The NVIDIA L40S is an Ada Lovelace architecture datacenter GPU optimized for AI inference and training, announced in August 2023. It represents NVIDIA's response to demand for a more affordable alternative to H100 for inference workloads, combining Ada's efficiency improvements with datacenter-grade features.
The L40S uses the AD102 die (the same chip in RTX 4090 and RTX 6000 Ada) manufactured on TSMC's custom 4N process with 76.3 billion transistors. It features 48GB of GDDR6 ECC memory with 864 GB/s bandwidth. The chip includes 18,176 CUDA cores and 568 fourth-generation Tensor Cores.

* [Your objective]: Continue the passage on the NVIDIA L40S from its last sentence. The items after this point come from an unrelated source.

* [Raw data]:
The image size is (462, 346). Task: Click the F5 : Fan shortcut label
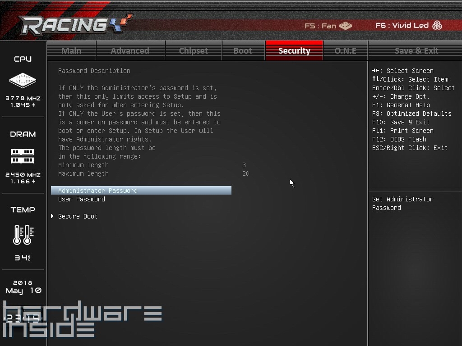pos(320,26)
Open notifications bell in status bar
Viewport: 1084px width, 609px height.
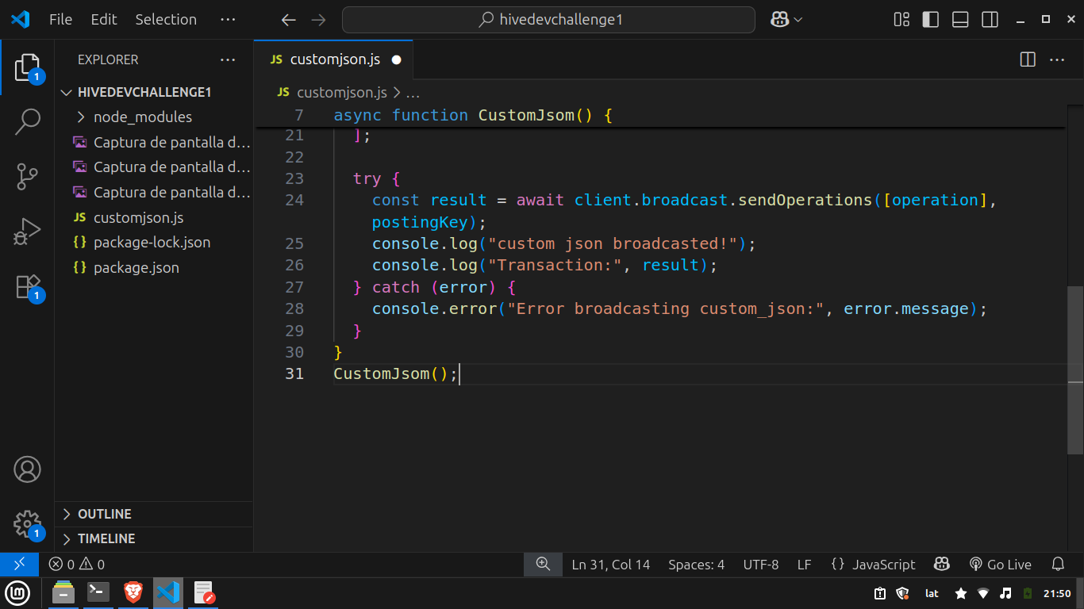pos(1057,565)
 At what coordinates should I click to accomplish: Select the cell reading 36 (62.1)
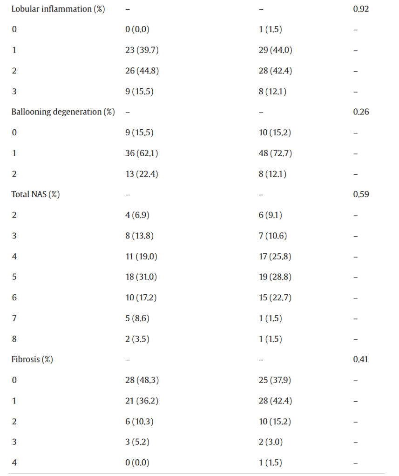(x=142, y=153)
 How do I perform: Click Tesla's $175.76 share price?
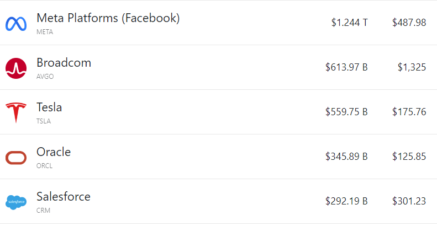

* [Answer to this task]:
A key differentiator from the L40 (non-S) is the enhanced Tensor Core configuration optimized for inference. The L40S includes an FP8 Transformer Engine similar to Hopper, enabling efficient large language model inference with automatic precision management. This makes it competitive with H100 for inference throughput at lower cost.
The dual-slot PCIe Gen4 x16 form factor has a 350W TDP, significantly lower than H100's 700W. Fourth-generation Tensor Cores support FP8, FP16, BF16, TF32, and INT8 operations. Primary use cases include LLM inference where H100's bandwidth isn't fully utilized, AI training at smaller scale, and combined AI/graphics workloads.